Collected data entries

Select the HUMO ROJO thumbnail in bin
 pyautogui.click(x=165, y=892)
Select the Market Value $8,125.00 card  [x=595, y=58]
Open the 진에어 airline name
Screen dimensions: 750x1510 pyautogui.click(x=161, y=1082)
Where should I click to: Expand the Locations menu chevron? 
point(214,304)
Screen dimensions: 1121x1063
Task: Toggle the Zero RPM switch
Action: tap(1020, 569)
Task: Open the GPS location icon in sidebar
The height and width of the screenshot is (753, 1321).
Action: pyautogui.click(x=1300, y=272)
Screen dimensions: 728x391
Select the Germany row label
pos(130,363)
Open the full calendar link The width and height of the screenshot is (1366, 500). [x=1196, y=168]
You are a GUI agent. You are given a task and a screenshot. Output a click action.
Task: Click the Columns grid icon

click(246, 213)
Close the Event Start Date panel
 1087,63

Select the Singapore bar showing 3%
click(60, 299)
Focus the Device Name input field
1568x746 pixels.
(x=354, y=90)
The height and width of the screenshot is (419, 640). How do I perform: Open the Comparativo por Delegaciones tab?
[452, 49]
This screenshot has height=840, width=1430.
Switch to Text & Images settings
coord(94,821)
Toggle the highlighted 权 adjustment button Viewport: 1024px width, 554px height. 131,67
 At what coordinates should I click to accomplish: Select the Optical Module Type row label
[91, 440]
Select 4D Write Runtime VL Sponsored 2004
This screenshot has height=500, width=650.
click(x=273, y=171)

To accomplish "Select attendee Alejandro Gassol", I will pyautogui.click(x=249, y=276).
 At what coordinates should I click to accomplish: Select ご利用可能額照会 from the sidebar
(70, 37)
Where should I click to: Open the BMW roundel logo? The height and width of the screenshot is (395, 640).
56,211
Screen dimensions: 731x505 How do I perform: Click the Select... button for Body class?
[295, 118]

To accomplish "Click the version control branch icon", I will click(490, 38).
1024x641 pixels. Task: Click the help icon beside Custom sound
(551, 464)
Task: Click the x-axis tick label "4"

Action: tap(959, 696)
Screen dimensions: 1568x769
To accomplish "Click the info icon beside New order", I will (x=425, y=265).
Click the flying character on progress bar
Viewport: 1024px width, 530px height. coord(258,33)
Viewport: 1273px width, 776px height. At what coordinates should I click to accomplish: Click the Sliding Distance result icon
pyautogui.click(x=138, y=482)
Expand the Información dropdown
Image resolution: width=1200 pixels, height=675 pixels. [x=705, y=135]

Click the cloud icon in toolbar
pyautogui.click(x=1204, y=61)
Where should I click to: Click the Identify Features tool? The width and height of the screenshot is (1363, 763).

[TASK OBJECTIVE]
Retype the entries precisely as they stand.

[EXERCISE SOLUTION]
Select the HUMO ROJO thumbnail in bin
 pyautogui.click(x=165, y=892)
Select the Market Value $8,125.00 card  [x=595, y=58]
Open the 진에어 airline name
Screen dimensions: 750x1510 pyautogui.click(x=161, y=1082)
Where should I click to: Expand the Locations menu chevron? 
point(214,304)
Screen dimensions: 1121x1063
Task: Toggle the Zero RPM switch
Action: tap(1020, 569)
Task: Open the GPS location icon in sidebar
The height and width of the screenshot is (753, 1321).
Action: pyautogui.click(x=1300, y=272)
Screen dimensions: 728x391
Select the Germany row label
pos(130,363)
Open the full calendar link The width and height of the screenshot is (1366, 500). [x=1196, y=168]
You are a GUI agent. You are given a task and a screenshot. Output a click action.
Task: Click the Columns grid icon

click(246, 213)
Close the Event Start Date panel
 1087,63

Select the Singapore bar showing 3%
click(60, 299)
Focus the Device Name input field
1568x746 pixels.
(x=354, y=90)
The height and width of the screenshot is (419, 640). How do I perform: Open the Comparativo por Delegaciones tab?
[452, 49]
This screenshot has height=840, width=1430.
Switch to Text & Images settings
coord(94,821)
Toggle the highlighted 权 adjustment button Viewport: 1024px width, 554px height. 131,67
 At what coordinates should I click to accomplish: Select the Optical Module Type row label
[91, 440]
Select 4D Write Runtime VL Sponsored 2004
This screenshot has height=500, width=650.
click(x=273, y=171)

To accomplish "Select attendee Alejandro Gassol", I will pyautogui.click(x=249, y=276).
 At what coordinates should I click to accomplish: Select ご利用可能額照会 from the sidebar
(70, 37)
Where should I click to: Open the BMW roundel logo? The height and width of the screenshot is (395, 640).
56,211
Screen dimensions: 731x505 How do I perform: Click the Select... button for Body class?
[295, 118]

To accomplish "Click the version control branch icon", I will click(490, 38).
1024x641 pixels. Task: Click the help icon beside Custom sound
(551, 464)
Task: Click the x-axis tick label "4"

Action: tap(959, 696)
Screen dimensions: 1568x769
To accomplish "Click the info icon beside New order", I will (x=425, y=265).
Click the flying character on progress bar
Viewport: 1024px width, 530px height. coord(258,33)
Viewport: 1273px width, 776px height. At what coordinates should I click to accomplish: Click the Sliding Distance result icon
pyautogui.click(x=138, y=482)
Expand the Información dropdown
Image resolution: width=1200 pixels, height=675 pixels. [x=705, y=135]

Click the cloud icon in toolbar
pyautogui.click(x=1204, y=61)
Where should I click to: Click the Identify Features tool? The width and height of the screenshot is (1363, 763).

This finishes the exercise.